29 May 2011

Functional Brighton: "What functional programming means to me"

The Functional Brighton meetup for May was a set of short demos and talks on the subject of “What functional programming means to us”.  Kit kicked off the evening with an F# show-and-tell of a 3D flocking simulator (complete wth 3D glasses); Eric spoke about why he uses Haskell; Andy showed us some Scheme code and made it progressively more functional; and Tom jumped up with a code tour of a Haskell project of his.  A good evening with plenty of Q&A.

I had every intention of recording what I said about Scala, but failed.  So here goes with a reconstruction of what I said or intended to say.

“What functional programming means to me” has been a fun assignment. I have no background in functional programming—and the funky languages I have used for any period of time were never described as functional.   So the way I’ve approached this is to report on three things I’ve noticed during my transition from mostly-Java to Scala, and consequently I’m not sure how much of this is really about functional programming.  

Approach to problem solving

The first of the three things is very general. It’s about how I seem to approach problems.  It’s also the hardest one for me to explain, and probably the most waffly.

Here (slide 2) is an example of the kind of problem I had to deal with last year, and what we’re doing is taking a tweet and adding a hashtag to it if it’s not already there.  I’m not sure how I used to solve these problems, but I think it would have dived in with a loop and maybe a string buffer and I’d test and append.

Now what I seem to find myself doing is thinking about what I have, and what I want to get (slide 3).  What do I have? Some tags and a tweet.  What do I want to get back? A tweet. Which really means (slide 4) I have a list of strings and a string, and I want a string back.  By thinking about what types are involved, I find myself asking what kinds of transformations will get me the result I want.

So in code (slide 5) if we have a List[String] and a String, and we want to get a String back, then a fold is a reasonable choice.   This is Scala, we’re defining appendTags which takes our tweet which is of type String, and the tags of type List of String, and it returns a String (although I’ve left that off as it’s being inferred).  

AppendOne solves the simple case: it expects a string and a tag and does the obvious thing.  As luck would have it, the two parameters appendOne wants are the parameters that foldLeft gives it for each of the tags and the current tweet. 

(At this point I think we dropped to the REPL and tried this out)

I find these solutions preferable in terms of clarity, LOC, also happiness in not writting the same old loop I’ve written many times before (slide 6).

That was the first thing: thinking in terms of transformations, and how it sort of suggests solutions in terms of functional programming constructs.

Concurrency

The second thing is about concurrency.  From what I recall, in C it was just plain hard to write concurrent code at all.  In Java, it’s easy, but even easier to get it wrong.   It looks to me that the functional world want to address this problem, being both correct and easy to use.  Maybe this quote (slide 7) alludes to why, as concurrent problems boil down to coordinated access to shared mutable state.  As functional tends to point you away from mutable state, part of the battle is over.  

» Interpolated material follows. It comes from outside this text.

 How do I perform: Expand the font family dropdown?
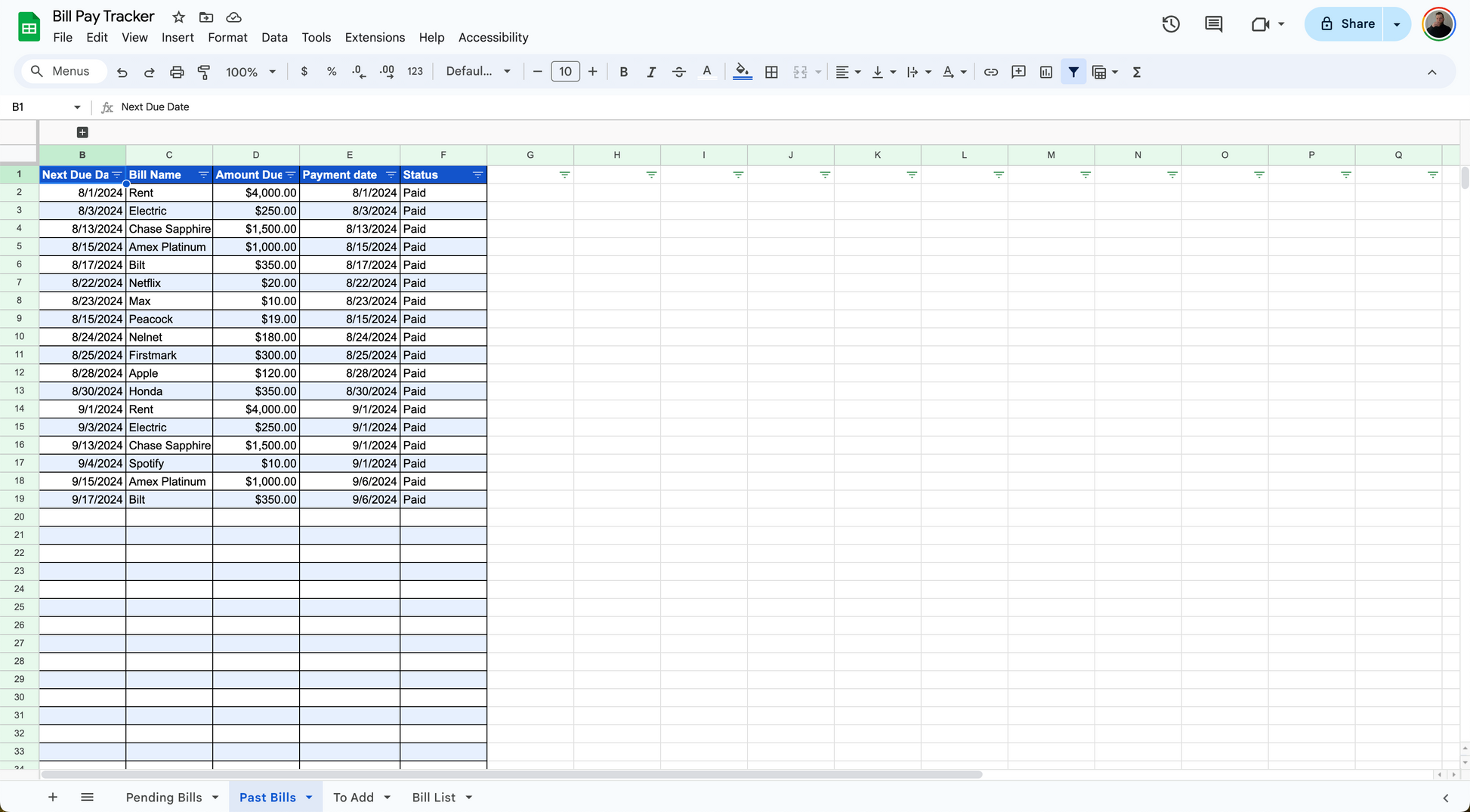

These are facilities I take advantage of today, and it makes it easy to bring not-insubstantial improvements to applications.   I have a code base (slide 8) that makes multiple HTTP requests to web APIs.  In this example the function yahoo, if you call it, hits Yahoo’s site and brings back address book entries (let’s say).  And the google one does the same to Google’s API site.   They don’t take very long, but they absolutely can happen concurrently.

I have a list of two functions, the underscore telling us the functions aren’t actually being called yet.  I turn them into a parallel collection and then call the apply function on them.  They are executing in parallel and the result will be a List containing two lists: one for the results from each site.

This is one-liner stuff.  There’s no barrier to going concurrent.

Actually, that example is from Scala 2.9, and I don’t use Scala 2.9 yet, so I do something a little more involved (slide 9).

Useful concepts

The third thing that “functional is” to me, is the set of constructs functional programming assumes.  Facilities like Option, comprehensions, flatMap, pattern matching which, as I’ve said here (slide 10), are astonishingly useful every day and yet I’d never heard of them before using Scala.

Initially they seem like esoteric, academic, hard to understand.  They’re not hard: they’re rich. It takes time to appreciate them.  But it’s time well spent.

I’ve blogged about this example (slides 11 and 12), but it’s accessing the Google contacts API.  Comparing the Google Java code and the the corresponding use of Option and for comprehensions are much easier to read, and easier to write.  They make a big impact in day-to-day code.

Summary

Those were the three things (slide 13) that functional programming appears to mean to me at the moment.

  1. Thinking in terms of transforamtions changed my approach to problem solving for the better.
  2. Concurrency without any barriers to use.
  3. The facilities in functional programming that let you write better programmes.